━━━━━ EXERCISE PASSAGE ━━━━━

While most of its members continue to display an unwavering loyalty to former President Donald Trump, a smaller but prominent group of more than 100 Republicans are gearing up for a breakaway plan. News of the effort surfaced last week when House Republicans ousted Wyoming Rep. Liz Cheney from leadership after she repeatedly challenged Trump for falsely claiming the 2020 election was stolen from him.

It’s not clear yet what Cheney’s exile will mean for Republicans like her who are anti-Trump and ready for the party to move forward without the former president at the helm, but the GOP’s breakup with Cheney once again raises the question of whether the party will experience an exodus (Cheney, for the record, has said she’s running for reelection).

A splintering of the Republican Party has long been speculated, and while it’s hard to know whether this is, in fact, a turning point or an isolated incident that will soon recede from the headlines, these four scenarios are possible.

A breakaway conservative party will form.

Although Cheney hasn’t said publicly whether she’d join this third breakaway party (she previously told the “Today” show she would not leave the GOP over its embrace of the former president), it’s entirely possible that this is her next move. The group of Republicans who have threatened to join if the GOP doesn’t pull back from Trump largely fits the pattern of former officials breaking rank, but it does include some prominent former officeholders and high-ranking Republican staffers.

━━━━━ SUPPLIED RECORDS ━━━━━

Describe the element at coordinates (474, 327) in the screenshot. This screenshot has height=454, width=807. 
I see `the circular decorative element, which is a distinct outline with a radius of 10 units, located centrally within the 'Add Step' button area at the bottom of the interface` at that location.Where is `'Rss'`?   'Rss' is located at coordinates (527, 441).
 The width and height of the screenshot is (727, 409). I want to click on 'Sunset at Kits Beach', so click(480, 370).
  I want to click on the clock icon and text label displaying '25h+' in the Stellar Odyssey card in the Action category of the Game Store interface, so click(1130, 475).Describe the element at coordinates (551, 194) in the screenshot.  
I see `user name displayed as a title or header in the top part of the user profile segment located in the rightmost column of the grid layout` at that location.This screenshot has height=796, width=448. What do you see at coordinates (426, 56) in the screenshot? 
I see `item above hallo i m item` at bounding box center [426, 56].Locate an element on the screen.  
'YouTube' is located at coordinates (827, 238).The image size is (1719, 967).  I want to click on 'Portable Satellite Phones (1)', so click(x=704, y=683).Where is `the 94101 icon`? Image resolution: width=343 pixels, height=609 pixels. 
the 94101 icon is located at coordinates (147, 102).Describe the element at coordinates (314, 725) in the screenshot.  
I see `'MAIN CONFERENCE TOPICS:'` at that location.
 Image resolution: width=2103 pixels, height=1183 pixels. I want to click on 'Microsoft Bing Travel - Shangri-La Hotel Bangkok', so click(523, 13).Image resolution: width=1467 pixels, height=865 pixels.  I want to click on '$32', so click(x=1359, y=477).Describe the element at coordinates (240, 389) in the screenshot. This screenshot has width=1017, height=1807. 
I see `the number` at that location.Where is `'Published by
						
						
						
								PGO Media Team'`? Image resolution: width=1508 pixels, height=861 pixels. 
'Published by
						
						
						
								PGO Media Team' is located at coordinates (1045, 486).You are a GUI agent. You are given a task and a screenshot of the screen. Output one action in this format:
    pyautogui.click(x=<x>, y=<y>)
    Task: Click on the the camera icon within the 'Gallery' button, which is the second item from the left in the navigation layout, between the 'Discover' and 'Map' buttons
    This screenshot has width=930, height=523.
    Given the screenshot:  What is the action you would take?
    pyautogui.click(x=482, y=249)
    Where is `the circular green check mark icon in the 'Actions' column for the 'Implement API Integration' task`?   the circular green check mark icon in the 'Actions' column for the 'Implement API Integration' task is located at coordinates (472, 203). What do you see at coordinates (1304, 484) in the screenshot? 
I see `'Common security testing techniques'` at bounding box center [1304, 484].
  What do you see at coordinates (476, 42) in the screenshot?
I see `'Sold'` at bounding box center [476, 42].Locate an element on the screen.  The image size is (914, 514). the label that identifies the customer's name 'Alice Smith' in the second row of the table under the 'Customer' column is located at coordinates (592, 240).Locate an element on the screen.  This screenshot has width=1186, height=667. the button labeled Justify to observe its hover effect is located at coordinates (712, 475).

━━━━━

WHAT THE TASK REQUIRES » Pull out the stretch of the Republican Party passage from "Although Cheney hasn’t" through "high-ranking Republican staffers.". Rely only on the passage about the Republican Party.

OUTPUT FOR THIS EXERCISE »
Although Cheney hasn’t said publicly whether she’d join this third breakaway party (she previously told the “Today” show she would not leave the GOP over its embrace of the former president), it’s entirely possible that this is her next move. The group of Republicans who have threatened to join if the GOP doesn’t pull back from Trump largely fits the pattern of former officials breaking rank, but it does include some prominent former officeholders and high-ranking Republican staffers.